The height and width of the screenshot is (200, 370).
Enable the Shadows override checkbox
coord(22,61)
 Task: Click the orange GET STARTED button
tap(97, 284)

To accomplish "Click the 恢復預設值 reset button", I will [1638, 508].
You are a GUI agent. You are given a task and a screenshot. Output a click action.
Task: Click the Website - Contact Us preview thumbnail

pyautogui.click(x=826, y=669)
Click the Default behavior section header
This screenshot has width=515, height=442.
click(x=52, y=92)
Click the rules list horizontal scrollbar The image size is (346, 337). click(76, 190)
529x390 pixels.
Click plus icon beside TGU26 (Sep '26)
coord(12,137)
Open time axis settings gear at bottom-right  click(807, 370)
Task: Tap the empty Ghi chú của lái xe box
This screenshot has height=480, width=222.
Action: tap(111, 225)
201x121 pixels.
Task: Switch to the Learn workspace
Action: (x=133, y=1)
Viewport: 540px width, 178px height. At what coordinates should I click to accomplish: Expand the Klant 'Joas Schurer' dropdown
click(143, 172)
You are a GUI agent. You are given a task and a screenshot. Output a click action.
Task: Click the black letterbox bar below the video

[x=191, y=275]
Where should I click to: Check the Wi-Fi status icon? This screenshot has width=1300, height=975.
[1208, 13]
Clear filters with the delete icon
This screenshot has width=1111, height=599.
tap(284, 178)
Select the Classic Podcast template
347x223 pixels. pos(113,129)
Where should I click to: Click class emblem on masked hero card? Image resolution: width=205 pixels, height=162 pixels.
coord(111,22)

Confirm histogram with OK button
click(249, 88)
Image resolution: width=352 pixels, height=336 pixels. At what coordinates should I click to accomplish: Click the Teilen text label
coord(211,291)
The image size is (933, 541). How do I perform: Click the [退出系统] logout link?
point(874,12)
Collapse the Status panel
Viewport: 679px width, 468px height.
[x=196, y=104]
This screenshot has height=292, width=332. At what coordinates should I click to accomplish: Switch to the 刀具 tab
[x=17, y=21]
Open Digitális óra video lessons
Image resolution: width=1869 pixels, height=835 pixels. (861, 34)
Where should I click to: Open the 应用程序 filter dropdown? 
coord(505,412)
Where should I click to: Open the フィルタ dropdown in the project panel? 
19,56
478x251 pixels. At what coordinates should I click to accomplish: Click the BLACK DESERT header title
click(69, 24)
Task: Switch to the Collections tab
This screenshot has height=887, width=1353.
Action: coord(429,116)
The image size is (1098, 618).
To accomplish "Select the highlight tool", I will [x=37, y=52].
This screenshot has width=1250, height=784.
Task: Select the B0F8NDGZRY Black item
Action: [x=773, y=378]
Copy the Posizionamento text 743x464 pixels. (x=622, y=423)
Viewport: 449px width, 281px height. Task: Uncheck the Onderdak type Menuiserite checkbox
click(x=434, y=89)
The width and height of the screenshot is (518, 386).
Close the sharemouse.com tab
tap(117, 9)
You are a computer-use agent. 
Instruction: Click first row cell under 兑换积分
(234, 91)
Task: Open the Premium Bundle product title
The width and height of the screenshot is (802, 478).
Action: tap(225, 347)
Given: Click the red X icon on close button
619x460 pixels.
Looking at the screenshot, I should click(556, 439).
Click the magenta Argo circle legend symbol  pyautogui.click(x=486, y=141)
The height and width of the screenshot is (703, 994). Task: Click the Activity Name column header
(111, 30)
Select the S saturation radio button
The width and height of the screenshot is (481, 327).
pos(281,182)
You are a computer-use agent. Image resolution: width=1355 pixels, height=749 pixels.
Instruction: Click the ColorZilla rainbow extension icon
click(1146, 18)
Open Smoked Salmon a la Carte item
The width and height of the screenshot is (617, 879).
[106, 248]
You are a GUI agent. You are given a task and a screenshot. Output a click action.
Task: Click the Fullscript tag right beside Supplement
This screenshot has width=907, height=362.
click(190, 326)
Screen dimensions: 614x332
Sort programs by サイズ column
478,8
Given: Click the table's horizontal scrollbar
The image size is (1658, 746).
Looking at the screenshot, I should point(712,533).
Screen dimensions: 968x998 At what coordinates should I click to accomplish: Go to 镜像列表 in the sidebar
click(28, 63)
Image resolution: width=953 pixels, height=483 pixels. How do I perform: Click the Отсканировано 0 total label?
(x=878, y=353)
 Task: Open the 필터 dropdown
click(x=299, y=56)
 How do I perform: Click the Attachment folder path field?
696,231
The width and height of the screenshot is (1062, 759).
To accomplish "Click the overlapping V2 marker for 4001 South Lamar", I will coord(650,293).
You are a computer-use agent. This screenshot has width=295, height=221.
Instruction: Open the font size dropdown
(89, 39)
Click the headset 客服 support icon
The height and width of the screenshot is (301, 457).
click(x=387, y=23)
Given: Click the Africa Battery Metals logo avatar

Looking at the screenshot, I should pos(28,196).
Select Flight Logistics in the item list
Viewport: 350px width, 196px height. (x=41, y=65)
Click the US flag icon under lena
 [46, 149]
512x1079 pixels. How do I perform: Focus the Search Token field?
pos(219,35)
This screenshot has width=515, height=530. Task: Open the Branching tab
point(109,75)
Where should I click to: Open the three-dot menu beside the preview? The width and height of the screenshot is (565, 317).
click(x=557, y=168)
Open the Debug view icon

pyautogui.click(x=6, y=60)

• • • •

STATED EXERCISE:
Reproduce every one of the items above verbatim, line for line.

FULL RESPONSE:
The height and width of the screenshot is (200, 370).
Enable the Shadows override checkbox
coord(22,61)
 Task: Click the orange GET STARTED button
tap(97, 284)

To accomplish "Click the 恢復預設值 reset button", I will [1638, 508].
You are a GUI agent. You are given a task and a screenshot. Output a click action.
Task: Click the Website - Contact Us preview thumbnail

pyautogui.click(x=826, y=669)
Click the Default behavior section header
This screenshot has width=515, height=442.
click(x=52, y=92)
Click the rules list horizontal scrollbar The image size is (346, 337). click(76, 190)
529x390 pixels.
Click plus icon beside TGU26 (Sep '26)
coord(12,137)
Open time axis settings gear at bottom-right  click(807, 370)
Task: Tap the empty Ghi chú của lái xe box
This screenshot has height=480, width=222.
Action: tap(111, 225)
201x121 pixels.
Task: Switch to the Learn workspace
Action: (x=133, y=1)
Viewport: 540px width, 178px height. At what coordinates should I click to accomplish: Expand the Klant 'Joas Schurer' dropdown
click(143, 172)
You are a GUI agent. You are given a task and a screenshot. Output a click action.
Task: Click the black letterbox bar below the video

[x=191, y=275]
Where should I click to: Check the Wi-Fi status icon? This screenshot has width=1300, height=975.
[1208, 13]
Clear filters with the delete icon
This screenshot has width=1111, height=599.
tap(284, 178)
Select the Classic Podcast template
347x223 pixels. pos(113,129)
Where should I click to: Click class emblem on masked hero card? Image resolution: width=205 pixels, height=162 pixels.
coord(111,22)

Confirm histogram with OK button
click(249, 88)
Image resolution: width=352 pixels, height=336 pixels. At what coordinates should I click to accomplish: Click the Teilen text label
coord(211,291)
The image size is (933, 541). How do I perform: Click the [退出系统] logout link?
point(874,12)
Collapse the Status panel
Viewport: 679px width, 468px height.
[x=196, y=104]
This screenshot has height=292, width=332. At what coordinates should I click to accomplish: Switch to the 刀具 tab
[x=17, y=21]
Open Digitális óra video lessons
Image resolution: width=1869 pixels, height=835 pixels. (861, 34)
Where should I click to: Open the 应用程序 filter dropdown? 
coord(505,412)
Where should I click to: Open the フィルタ dropdown in the project panel? 
19,56
478x251 pixels. At what coordinates should I click to accomplish: Click the BLACK DESERT header title
click(69, 24)
Task: Switch to the Collections tab
This screenshot has height=887, width=1353.
Action: coord(429,116)
The image size is (1098, 618).
To accomplish "Select the highlight tool", I will [x=37, y=52].
This screenshot has width=1250, height=784.
Task: Select the B0F8NDGZRY Black item
Action: [x=773, y=378]
Copy the Posizionamento text 743x464 pixels. (x=622, y=423)
Viewport: 449px width, 281px height. Task: Uncheck the Onderdak type Menuiserite checkbox
click(x=434, y=89)
The width and height of the screenshot is (518, 386).
Close the sharemouse.com tab
tap(117, 9)
You are a computer-use agent. 
Instruction: Click first row cell under 兑换积分
(234, 91)
Task: Open the Premium Bundle product title
The width and height of the screenshot is (802, 478).
Action: tap(225, 347)
Given: Click the red X icon on close button
619x460 pixels.
Looking at the screenshot, I should click(556, 439).
Click the magenta Argo circle legend symbol  pyautogui.click(x=486, y=141)
The height and width of the screenshot is (703, 994). Task: Click the Activity Name column header
(111, 30)
Select the S saturation radio button
The width and height of the screenshot is (481, 327).
pos(281,182)
You are a computer-use agent. Image resolution: width=1355 pixels, height=749 pixels.
Instruction: Click the ColorZilla rainbow extension icon
click(1146, 18)
Open Smoked Salmon a la Carte item
The width and height of the screenshot is (617, 879).
[106, 248]
You are a GUI agent. You are given a task and a screenshot. Output a click action.
Task: Click the Fullscript tag right beside Supplement
This screenshot has width=907, height=362.
click(190, 326)
Screen dimensions: 614x332
Sort programs by サイズ column
478,8
Given: Click the table's horizontal scrollbar
The image size is (1658, 746).
Looking at the screenshot, I should point(712,533).
Screen dimensions: 968x998 At what coordinates should I click to accomplish: Go to 镜像列表 in the sidebar
click(28, 63)
Image resolution: width=953 pixels, height=483 pixels. How do I perform: Click the Отсканировано 0 total label?
(x=878, y=353)
 Task: Open the 필터 dropdown
click(x=299, y=56)
 How do I perform: Click the Attachment folder path field?
696,231
The width and height of the screenshot is (1062, 759).
To accomplish "Click the overlapping V2 marker for 4001 South Lamar", I will coord(650,293).
You are a computer-use agent. This screenshot has width=295, height=221.
Instruction: Open the font size dropdown
(89, 39)
Click the headset 客服 support icon
The height and width of the screenshot is (301, 457).
click(x=387, y=23)
Given: Click the Africa Battery Metals logo avatar

Looking at the screenshot, I should pos(28,196).
Select Flight Logistics in the item list
Viewport: 350px width, 196px height. (x=41, y=65)
Click the US flag icon under lena
 [46, 149]
512x1079 pixels. How do I perform: Focus the Search Token field?
pos(219,35)
This screenshot has width=515, height=530. Task: Open the Branching tab
point(109,75)
Where should I click to: Open the three-dot menu beside the preview? The width and height of the screenshot is (565, 317).
click(x=557, y=168)
Open the Debug view icon

pyautogui.click(x=6, y=60)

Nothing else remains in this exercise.